I do not watch television.
I do not own a tv.
If I watch tv, it shall never be in the daytime.
If it is in the daytime, it is only because I’m sick.
These are my rules.
The medium stresses me out. I hold my breath when in suspense. I have an outsider’s suspicion of the popular. I can’t sleep for a couple of hours after watching at night. The ads! Ack! I sold advertising for two years and know marketing and watch them wondering how people laugh at the disgusting manipulation! And though I pine for a tv every time a big game comes around–like the NCAA championship tonight–I remain at “no,” I shall not have one in my house.
But here I sit, not sick, the morning sun clear and bright on the street perfectly visible outside my living room windows…and I watch tv. I mean, it’s on a monitor via the web, but still, it’s tv.
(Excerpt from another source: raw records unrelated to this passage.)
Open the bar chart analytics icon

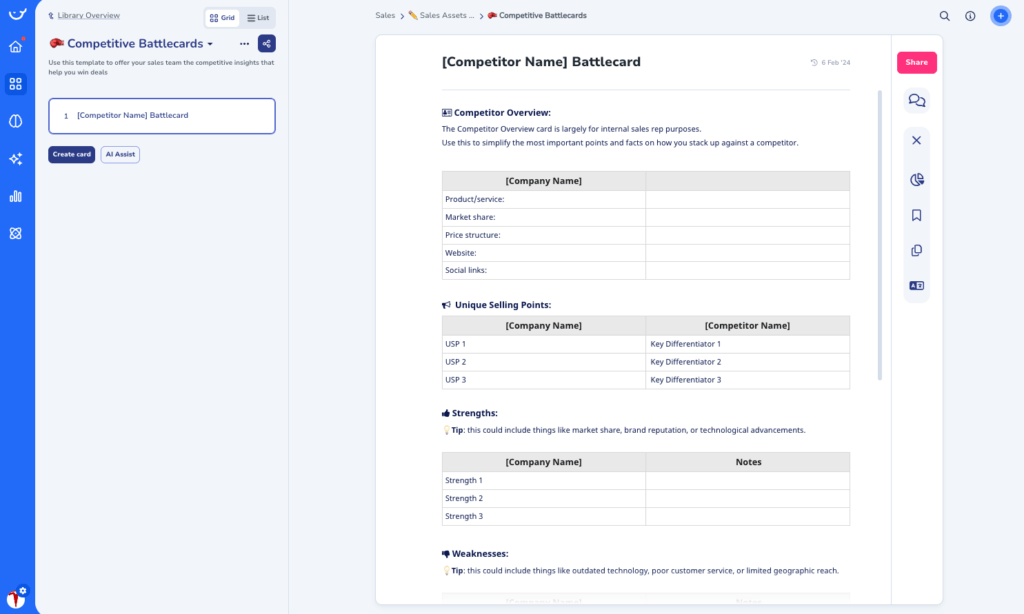[15, 196]
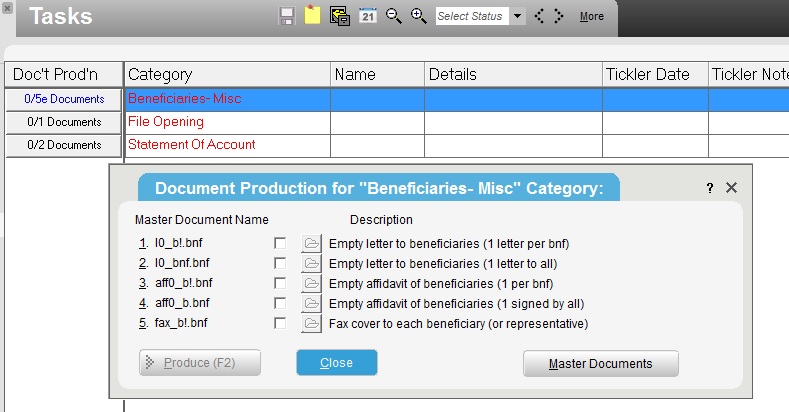This screenshot has width=789, height=412.
Task: Click the calendar 21 icon
Action: click(368, 16)
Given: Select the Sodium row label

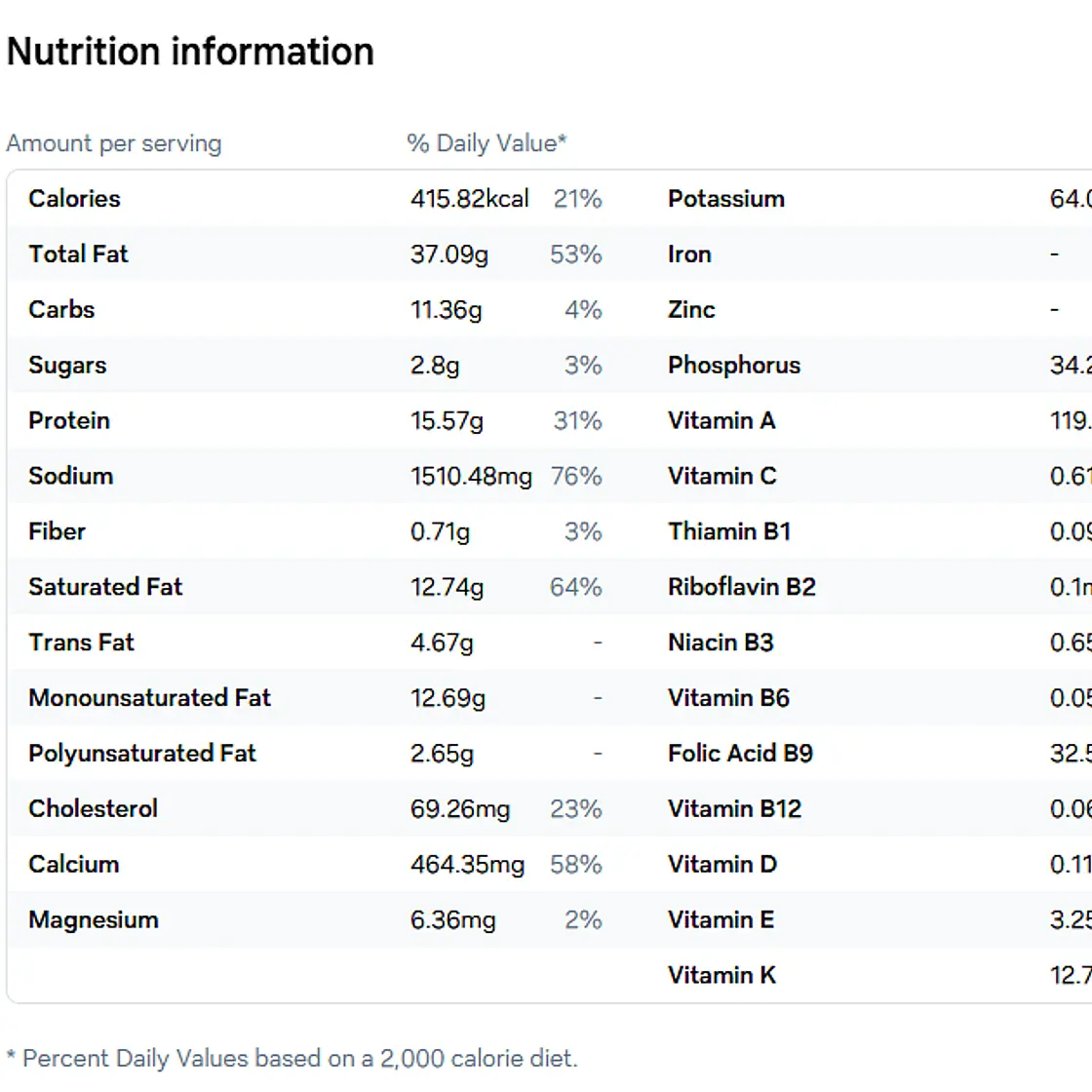Looking at the screenshot, I should pos(71,476).
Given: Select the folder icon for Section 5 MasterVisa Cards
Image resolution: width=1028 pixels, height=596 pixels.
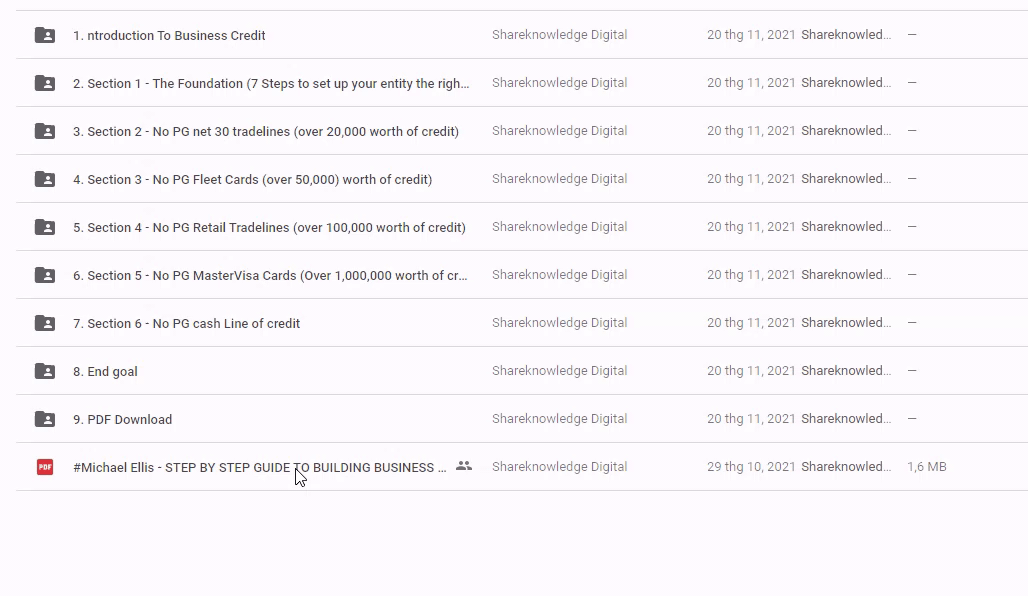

I am not cleaning (as planned). I am eating, which is good, as lately I’ve been in a stage of forgetting to eat. But I’m watching Game of Thrones and happy as a clam.
What happened to my rules?
I’m a preacher’s daughter. In our church, going to the movies was the province of the secular world, for less Holy Spirit-filled people. No movies. I saw five before leaving for college. And I actually understand why they forbade them. Movies are powerful vehicles of themes, information, doubts, and titillation over which the church could exercise no control except to forbid it.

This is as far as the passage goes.